[Input — start]
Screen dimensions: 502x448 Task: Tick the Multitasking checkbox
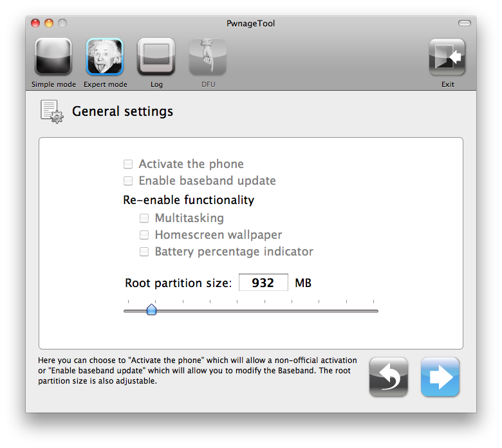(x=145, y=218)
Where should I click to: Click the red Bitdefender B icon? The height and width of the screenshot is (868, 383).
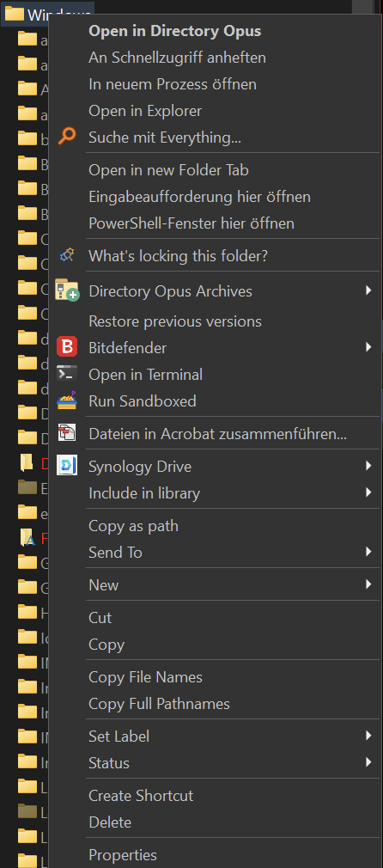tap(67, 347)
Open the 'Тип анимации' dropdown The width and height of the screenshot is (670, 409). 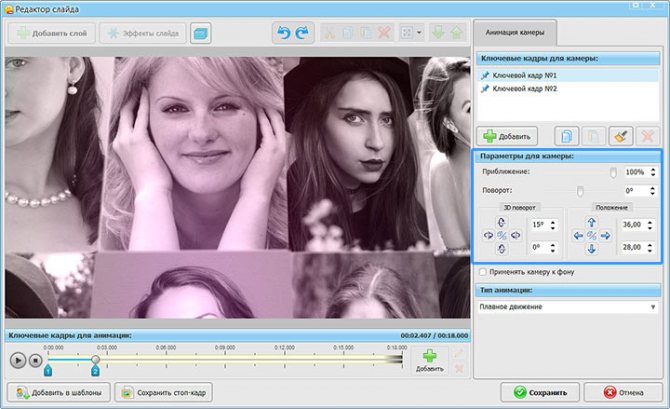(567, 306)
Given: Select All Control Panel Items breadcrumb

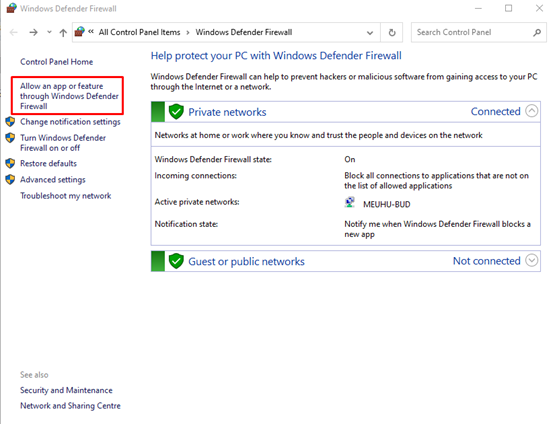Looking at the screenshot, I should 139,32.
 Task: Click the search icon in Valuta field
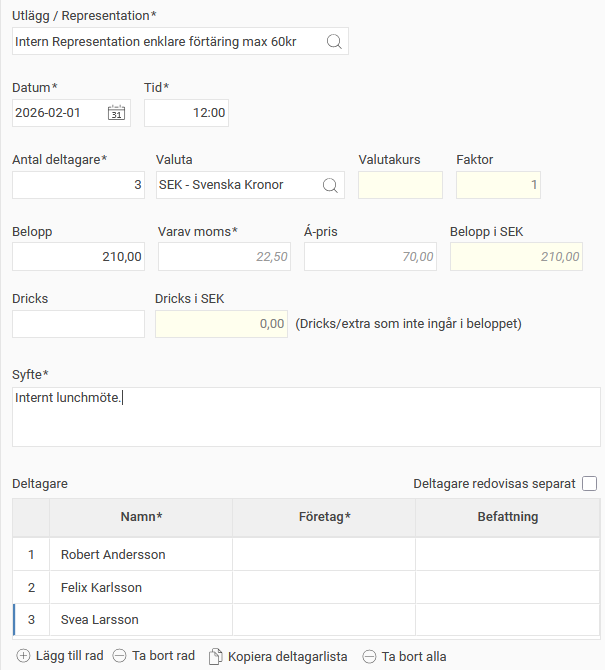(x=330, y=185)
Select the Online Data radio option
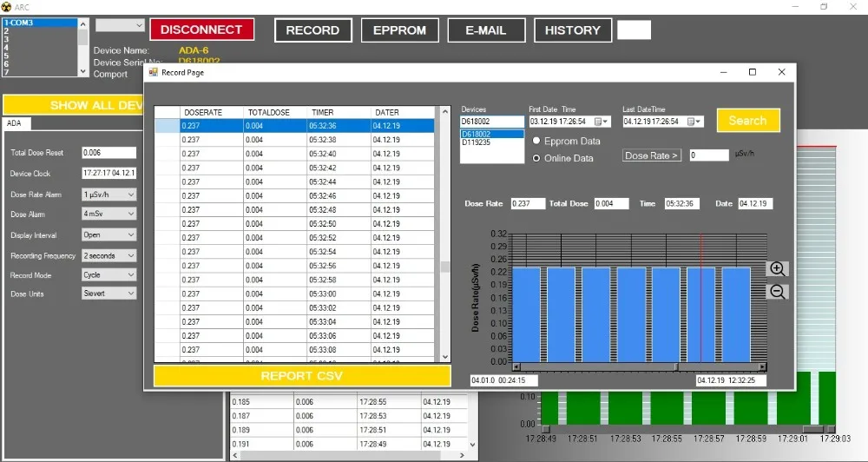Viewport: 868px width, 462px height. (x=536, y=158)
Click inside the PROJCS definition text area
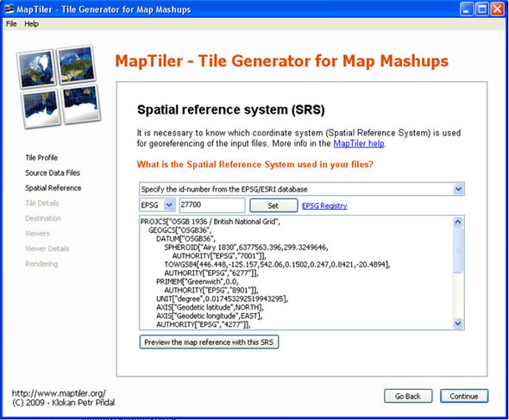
[Input — finish]
[Input — start]
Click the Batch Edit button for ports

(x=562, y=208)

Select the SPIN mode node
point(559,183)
[Input — finish]
[Input — start]
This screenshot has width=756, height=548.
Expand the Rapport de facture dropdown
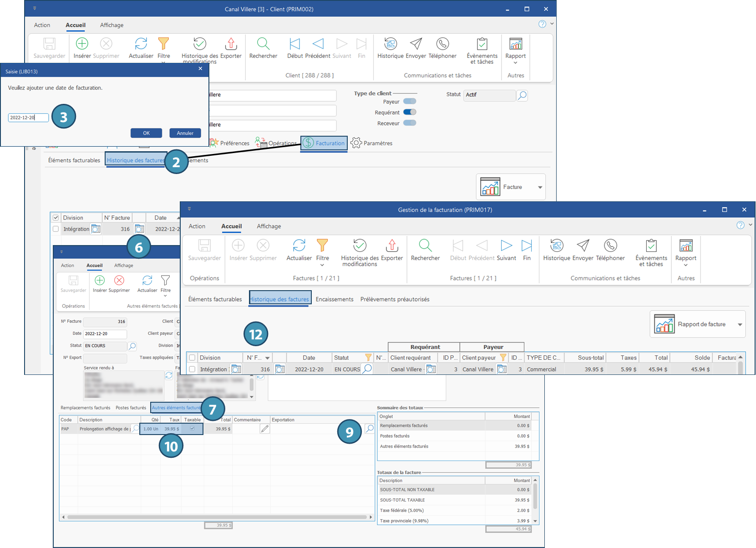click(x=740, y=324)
[Input — finish]
Exercise instructions. Please transcribe exactly the part of the records that opens with the line containing "Select the Online Data radio option" and closes with the line containing "Click inside the PROJCS definition text area", both ends included, and leave out the pictures.

Task response.
Select the Online Data radio option
Viewport: 868px width, 462px height. (x=536, y=158)
Click inside the PROJCS definition text area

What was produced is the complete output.